What she did goes so much further than just a nobody coming to donate two copper coins – what she did was give of the last of her wealth – she had given everything financially to the temple that she wasn’t even allowed to enter fully into. She didn’t make a big show of it and she knew that she wasn’t getting any glory or accolades in return for her money.
Another thing she gave up her dignity – the coins she could wear on her forehead that provided her with cultural acceptance, the ability to go to the market, to visit with others and for them to see the ‘outside’ appearance. Now she had nothing to show for her former life. And she gave expecting nothing in return! She gave the LAST of what she had. Can that sink in a little? And we get all choked up for giving ten percent of our paycheck.
I don’t say these things lightly. I don’t write these revelations down to appease me at all. Remember, I am in the congregation being humbled by the understanding that we often worship God before we tithe; we get all buttered up by the good feels of Jesus’ presence. We get something so we give something. Not her – she came in to those huge temple courts, a little person in a crowded place. And the part that gets to me every time I read Luke’s account is this: Jesus saw her.

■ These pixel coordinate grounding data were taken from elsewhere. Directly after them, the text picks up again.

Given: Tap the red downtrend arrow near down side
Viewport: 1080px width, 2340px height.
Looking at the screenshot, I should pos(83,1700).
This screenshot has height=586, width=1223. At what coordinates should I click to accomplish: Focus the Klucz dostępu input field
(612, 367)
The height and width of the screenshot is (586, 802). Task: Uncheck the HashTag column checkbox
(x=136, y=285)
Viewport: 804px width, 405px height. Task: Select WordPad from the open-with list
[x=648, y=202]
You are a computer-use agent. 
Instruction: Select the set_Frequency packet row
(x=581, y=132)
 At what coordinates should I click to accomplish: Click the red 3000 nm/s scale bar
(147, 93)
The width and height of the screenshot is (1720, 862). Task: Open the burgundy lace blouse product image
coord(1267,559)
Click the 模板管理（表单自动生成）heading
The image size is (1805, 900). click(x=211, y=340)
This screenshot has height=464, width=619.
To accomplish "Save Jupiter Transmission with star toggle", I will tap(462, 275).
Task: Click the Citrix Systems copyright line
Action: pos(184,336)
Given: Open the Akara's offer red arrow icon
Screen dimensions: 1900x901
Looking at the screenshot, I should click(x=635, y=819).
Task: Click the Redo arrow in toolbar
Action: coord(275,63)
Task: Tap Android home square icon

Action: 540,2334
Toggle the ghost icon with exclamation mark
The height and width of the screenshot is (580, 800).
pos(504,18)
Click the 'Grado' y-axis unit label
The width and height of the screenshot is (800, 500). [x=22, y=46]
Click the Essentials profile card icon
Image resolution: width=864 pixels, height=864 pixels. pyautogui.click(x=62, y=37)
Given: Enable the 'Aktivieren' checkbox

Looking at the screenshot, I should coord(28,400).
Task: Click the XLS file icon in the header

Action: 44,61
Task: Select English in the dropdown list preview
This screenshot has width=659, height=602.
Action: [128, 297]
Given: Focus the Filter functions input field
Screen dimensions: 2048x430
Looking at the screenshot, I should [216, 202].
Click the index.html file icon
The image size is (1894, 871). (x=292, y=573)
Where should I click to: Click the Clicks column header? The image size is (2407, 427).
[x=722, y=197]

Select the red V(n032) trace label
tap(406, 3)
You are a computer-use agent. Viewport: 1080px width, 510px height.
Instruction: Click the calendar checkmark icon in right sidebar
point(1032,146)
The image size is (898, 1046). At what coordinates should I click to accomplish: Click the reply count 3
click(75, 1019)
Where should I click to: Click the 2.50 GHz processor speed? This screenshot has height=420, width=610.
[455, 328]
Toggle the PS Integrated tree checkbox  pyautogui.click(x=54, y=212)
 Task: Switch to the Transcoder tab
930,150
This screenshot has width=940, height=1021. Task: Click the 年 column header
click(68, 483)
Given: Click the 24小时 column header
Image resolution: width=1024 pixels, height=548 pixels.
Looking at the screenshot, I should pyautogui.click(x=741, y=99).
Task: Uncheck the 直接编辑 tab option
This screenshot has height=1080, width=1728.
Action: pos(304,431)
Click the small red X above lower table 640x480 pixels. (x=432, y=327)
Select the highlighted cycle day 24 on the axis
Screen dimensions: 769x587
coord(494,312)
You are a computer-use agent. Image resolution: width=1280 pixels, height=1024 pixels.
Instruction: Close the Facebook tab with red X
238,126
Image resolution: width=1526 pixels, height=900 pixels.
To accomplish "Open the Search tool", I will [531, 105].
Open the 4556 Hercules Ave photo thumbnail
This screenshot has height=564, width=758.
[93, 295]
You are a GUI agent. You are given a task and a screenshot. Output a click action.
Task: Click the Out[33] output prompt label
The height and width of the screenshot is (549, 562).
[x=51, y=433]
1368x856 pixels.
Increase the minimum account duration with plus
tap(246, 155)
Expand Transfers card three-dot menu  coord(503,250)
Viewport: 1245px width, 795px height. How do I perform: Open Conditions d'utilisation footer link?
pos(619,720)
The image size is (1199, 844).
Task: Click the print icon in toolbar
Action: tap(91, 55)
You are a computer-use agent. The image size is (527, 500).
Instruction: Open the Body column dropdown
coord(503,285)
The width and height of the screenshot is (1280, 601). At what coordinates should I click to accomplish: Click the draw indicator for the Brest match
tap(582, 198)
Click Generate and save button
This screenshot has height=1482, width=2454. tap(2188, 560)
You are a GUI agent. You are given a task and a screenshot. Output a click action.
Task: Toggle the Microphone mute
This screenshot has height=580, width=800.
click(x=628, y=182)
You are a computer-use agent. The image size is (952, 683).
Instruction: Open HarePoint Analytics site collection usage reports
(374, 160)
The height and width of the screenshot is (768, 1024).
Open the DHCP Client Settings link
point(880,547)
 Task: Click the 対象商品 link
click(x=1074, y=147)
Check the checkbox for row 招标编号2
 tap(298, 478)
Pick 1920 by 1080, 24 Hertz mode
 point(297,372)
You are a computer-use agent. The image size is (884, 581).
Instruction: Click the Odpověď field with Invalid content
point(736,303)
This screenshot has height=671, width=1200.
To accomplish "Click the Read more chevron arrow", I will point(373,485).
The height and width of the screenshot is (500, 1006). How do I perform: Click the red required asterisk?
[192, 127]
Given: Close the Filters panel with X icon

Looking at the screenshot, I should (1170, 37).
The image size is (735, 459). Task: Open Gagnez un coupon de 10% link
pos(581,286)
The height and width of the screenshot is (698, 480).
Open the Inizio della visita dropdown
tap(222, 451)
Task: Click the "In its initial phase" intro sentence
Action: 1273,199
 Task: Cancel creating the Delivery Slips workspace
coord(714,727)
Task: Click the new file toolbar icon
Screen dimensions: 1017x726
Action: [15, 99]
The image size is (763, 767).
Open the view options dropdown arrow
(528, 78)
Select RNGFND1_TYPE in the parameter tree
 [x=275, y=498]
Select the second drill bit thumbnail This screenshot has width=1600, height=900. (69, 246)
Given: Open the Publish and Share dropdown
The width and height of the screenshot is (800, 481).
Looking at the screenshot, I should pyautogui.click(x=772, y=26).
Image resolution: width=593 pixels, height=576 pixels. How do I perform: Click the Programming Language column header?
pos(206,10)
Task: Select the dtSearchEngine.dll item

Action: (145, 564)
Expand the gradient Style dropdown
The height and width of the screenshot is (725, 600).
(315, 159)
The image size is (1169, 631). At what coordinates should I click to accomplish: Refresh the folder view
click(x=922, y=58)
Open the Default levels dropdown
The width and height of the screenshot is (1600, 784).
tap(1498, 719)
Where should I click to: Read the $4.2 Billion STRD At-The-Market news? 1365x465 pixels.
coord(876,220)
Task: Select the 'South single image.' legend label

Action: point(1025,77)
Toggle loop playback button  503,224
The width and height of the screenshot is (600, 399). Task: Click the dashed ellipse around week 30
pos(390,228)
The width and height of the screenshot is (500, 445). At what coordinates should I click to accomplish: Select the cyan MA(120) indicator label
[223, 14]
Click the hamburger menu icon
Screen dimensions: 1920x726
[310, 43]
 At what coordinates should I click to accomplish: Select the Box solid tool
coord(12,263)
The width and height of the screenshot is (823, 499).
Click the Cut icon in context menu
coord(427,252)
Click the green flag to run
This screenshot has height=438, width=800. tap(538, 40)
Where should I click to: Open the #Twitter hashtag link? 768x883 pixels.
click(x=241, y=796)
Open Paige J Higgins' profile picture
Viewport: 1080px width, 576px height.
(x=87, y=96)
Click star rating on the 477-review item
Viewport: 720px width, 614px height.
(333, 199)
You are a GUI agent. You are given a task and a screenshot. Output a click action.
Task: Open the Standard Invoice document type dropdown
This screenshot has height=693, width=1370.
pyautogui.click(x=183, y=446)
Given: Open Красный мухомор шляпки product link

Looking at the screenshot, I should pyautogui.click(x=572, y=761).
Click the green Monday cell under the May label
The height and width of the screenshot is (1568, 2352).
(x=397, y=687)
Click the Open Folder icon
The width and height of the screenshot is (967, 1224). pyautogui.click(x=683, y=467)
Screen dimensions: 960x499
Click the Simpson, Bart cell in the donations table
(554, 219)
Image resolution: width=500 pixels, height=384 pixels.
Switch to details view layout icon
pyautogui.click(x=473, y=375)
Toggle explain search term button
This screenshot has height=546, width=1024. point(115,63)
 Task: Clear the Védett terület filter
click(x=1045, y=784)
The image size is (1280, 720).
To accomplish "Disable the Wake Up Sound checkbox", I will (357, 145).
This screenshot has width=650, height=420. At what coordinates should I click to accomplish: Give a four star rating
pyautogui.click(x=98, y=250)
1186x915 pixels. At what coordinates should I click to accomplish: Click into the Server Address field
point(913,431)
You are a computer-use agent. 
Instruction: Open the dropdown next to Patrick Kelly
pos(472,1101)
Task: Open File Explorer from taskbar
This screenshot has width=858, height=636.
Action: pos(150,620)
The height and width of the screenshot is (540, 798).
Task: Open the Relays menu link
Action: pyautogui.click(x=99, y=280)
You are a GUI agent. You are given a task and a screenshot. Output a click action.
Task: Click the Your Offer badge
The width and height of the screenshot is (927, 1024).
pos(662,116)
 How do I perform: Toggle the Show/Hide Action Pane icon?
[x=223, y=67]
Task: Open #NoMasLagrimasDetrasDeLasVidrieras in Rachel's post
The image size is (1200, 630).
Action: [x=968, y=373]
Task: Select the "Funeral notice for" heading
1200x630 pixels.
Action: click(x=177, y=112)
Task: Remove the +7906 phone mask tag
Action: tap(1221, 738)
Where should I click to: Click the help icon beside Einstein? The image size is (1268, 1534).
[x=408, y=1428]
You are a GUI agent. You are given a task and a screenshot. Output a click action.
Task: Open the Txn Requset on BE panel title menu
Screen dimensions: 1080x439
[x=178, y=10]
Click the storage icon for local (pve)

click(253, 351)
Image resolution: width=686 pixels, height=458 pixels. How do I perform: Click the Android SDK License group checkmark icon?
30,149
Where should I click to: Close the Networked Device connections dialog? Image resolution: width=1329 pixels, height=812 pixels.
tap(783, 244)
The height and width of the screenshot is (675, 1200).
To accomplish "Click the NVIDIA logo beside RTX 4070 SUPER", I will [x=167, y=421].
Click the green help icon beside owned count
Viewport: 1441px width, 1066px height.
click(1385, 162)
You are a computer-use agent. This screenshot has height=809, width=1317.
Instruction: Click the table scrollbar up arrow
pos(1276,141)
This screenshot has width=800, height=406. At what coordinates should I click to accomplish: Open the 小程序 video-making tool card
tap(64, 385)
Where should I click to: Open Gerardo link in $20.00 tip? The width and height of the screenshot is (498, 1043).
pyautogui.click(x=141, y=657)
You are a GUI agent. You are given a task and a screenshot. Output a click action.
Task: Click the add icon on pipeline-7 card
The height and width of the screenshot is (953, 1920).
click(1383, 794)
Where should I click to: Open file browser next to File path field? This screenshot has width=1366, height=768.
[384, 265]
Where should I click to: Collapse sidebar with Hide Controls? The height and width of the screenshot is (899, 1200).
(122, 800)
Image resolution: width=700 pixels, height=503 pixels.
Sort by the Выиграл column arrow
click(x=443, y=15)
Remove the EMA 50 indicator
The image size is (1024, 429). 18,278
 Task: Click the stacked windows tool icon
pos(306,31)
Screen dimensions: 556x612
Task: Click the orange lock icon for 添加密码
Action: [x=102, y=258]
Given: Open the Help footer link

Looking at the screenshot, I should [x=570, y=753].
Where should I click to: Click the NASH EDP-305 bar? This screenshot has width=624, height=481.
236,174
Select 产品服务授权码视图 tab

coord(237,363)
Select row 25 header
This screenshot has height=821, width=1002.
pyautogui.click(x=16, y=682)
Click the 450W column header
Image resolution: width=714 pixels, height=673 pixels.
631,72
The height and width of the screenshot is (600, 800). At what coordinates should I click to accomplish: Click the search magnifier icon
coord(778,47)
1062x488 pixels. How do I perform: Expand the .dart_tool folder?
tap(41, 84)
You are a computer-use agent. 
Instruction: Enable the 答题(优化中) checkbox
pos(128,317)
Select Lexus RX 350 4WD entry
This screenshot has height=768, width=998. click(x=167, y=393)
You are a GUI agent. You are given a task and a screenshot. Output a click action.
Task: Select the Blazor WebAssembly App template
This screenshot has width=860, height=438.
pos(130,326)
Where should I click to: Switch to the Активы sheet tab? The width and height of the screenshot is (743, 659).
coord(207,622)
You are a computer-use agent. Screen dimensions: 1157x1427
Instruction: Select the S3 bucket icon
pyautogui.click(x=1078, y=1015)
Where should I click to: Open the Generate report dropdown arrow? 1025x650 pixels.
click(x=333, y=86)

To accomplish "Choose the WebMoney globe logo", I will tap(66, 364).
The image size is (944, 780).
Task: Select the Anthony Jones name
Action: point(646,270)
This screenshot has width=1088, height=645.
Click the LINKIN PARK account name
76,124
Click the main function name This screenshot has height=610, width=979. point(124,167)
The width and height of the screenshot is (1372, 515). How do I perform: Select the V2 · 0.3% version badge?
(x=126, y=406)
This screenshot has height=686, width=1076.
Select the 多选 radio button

She gave up her security, her identity as a wife and her belonging in society, and temporal comfort. And, she gave up her doubt and fear. The Jews had charities for people like her, but at the end of the day, she must have known that to honor God, to respect His laws, and trusting in His veiled greatness (at this point the curtain was not torn to the Holy of Holies), she saw the eternal plan. Eternity was more real to her than the next shopping spree, buying new tires, travelling to Cancun, or splurging on donuts. You see, even though we often give out of our surplus, how much more do we need to give out of our poverty.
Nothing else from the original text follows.